My sweet tooth is going to hate me. This is a silly resolution, but it is a serious one. I have a horrible sweet tooth, especially when I am upset or stressed. I can down a whole bag of Halloween candy like it is my last supper. At my job there are various vending machines and a welcome desk with a bowl of candy that pretty much everyone takes candy from. I’m 100% sure the people that work there eat more of the candy from this bowl than our own visitors to the company’s office. I will eat about 5 or six pieces of candy every other day. Although I brush, floss, and have a loving relationship with my dentist, I still believe I need to chill out on the candy. Not only am I concerned for my teeth, but as I stated with the alcohol, I am concerned with my health. I am not in full workout mode yet, but this is a great step into living a healthier life. Therefore bye bye bowls of candy.
We are only 5 days into the new year and originally this was not on my B’s list, but I had to add this at the last second. Bad friends, don’t we dislike bad friends? Well your girl has reached a peak with these bad friends. I’ve been working on my standards and being aware of my own expectations of people and making sure I am clear about what I expect from people I choose to call family, friends, and even lovers. I tolerate plenty and the past two years I have realized just how unhealthy that has been on me. I feel as though for a long time I have found myself overextending myself for people who wouldn’t jump the distance of a small puddle for me.
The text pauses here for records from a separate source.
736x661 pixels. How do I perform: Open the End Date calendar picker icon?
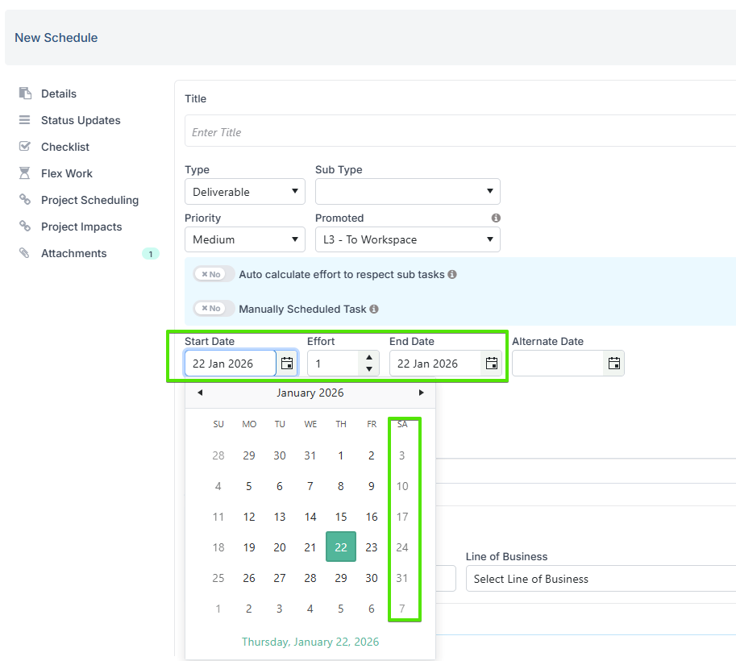(x=491, y=364)
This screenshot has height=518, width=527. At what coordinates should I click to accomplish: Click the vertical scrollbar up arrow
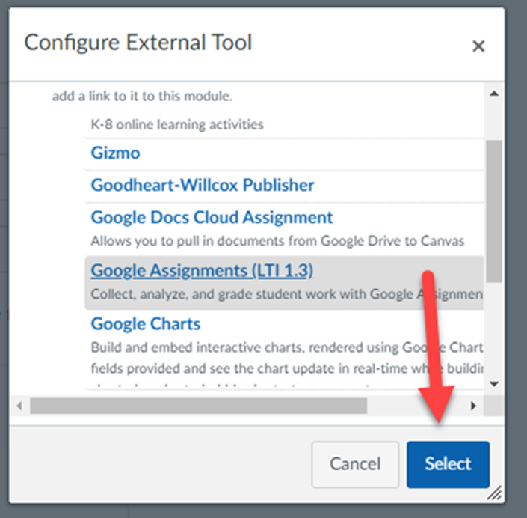coord(493,94)
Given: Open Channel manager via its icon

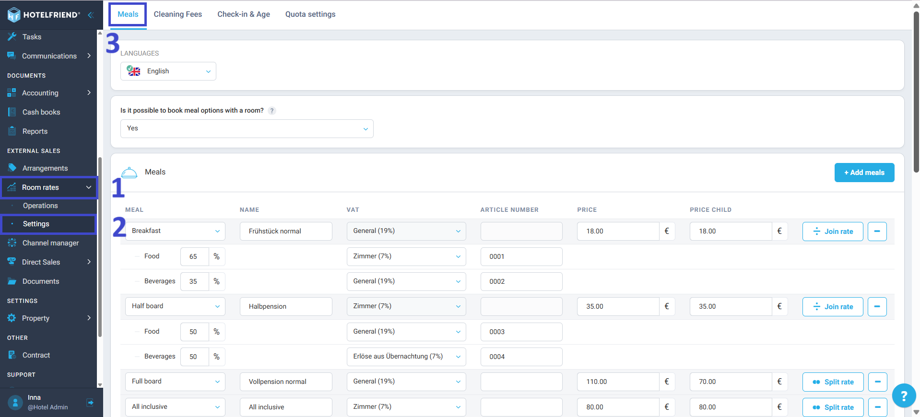Looking at the screenshot, I should click(12, 243).
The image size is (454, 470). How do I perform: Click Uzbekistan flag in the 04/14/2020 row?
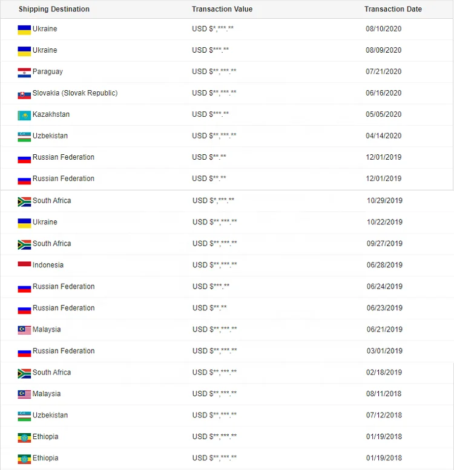click(24, 136)
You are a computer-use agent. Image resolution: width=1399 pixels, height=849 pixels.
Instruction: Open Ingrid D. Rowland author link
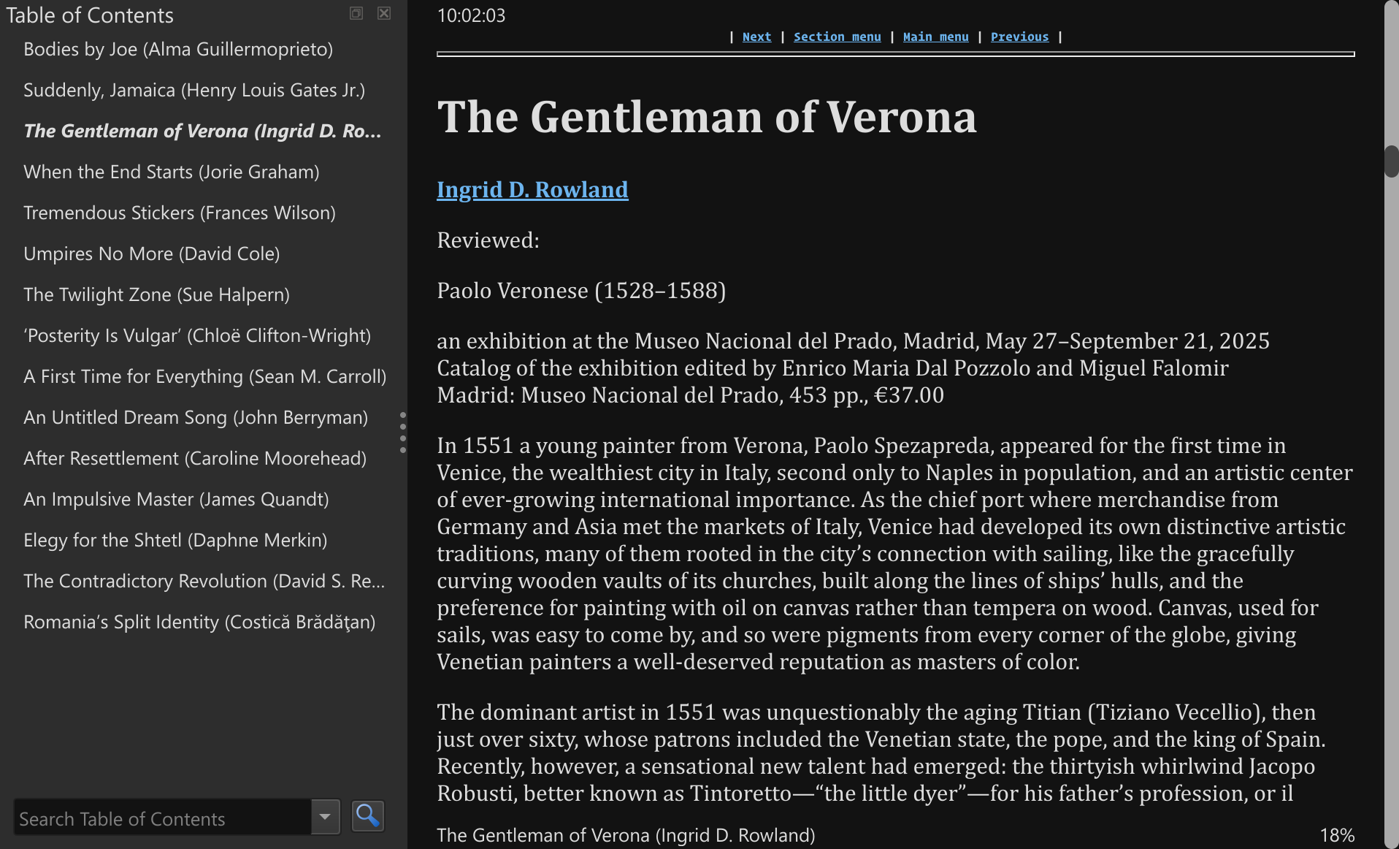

I have been investing in people who would never think about helping me. People who have never really supported my ideas and dreams. People who have given chance after chance to improve their ways so I would no longer feel guilty for loving and supporting so selflessly. After having a couple of Drake and Brandy’s songs on repeat you eventually have to realize that some people are not really your friend or that they are not willing to put in the same effort you put into the friendship and therefore there seems to be no purpose in continuing the friendship. Some friendships are meant to be put to an end or just simply fade away. I am a firm believer that not every chapter of your life will be shared with the same people. I am a lover and I have a horrible habit of never truly letting people go and therefore I am obviously sad about lost friendships, but I am excited about new chapters with new people. I am grateful for the people I once called friends and a part of me will always love them, but sometimes you just have to outgrow people who are no good for you.
I am really focused on my B’s for 2017. So far I have deleted contacts out of my phone (which is something I NEVER do), I have successfully avoided the bags of candy and chocolate someone kindly left in the kitchen at work with a sweet “for everyone” sign, I’ve been ignoring boys left and right, and I plan on throwing away all of my alcohol when I leave the house for work later on. I want a healthy 2017. Even if I do give in and mess up (I hope I don’t), I will start over again and again till I get it right. 2017 will be my year of health and financial gains. I am hopeful and excited. Wish me luck! Happy New Year and may success and joy come your way this year.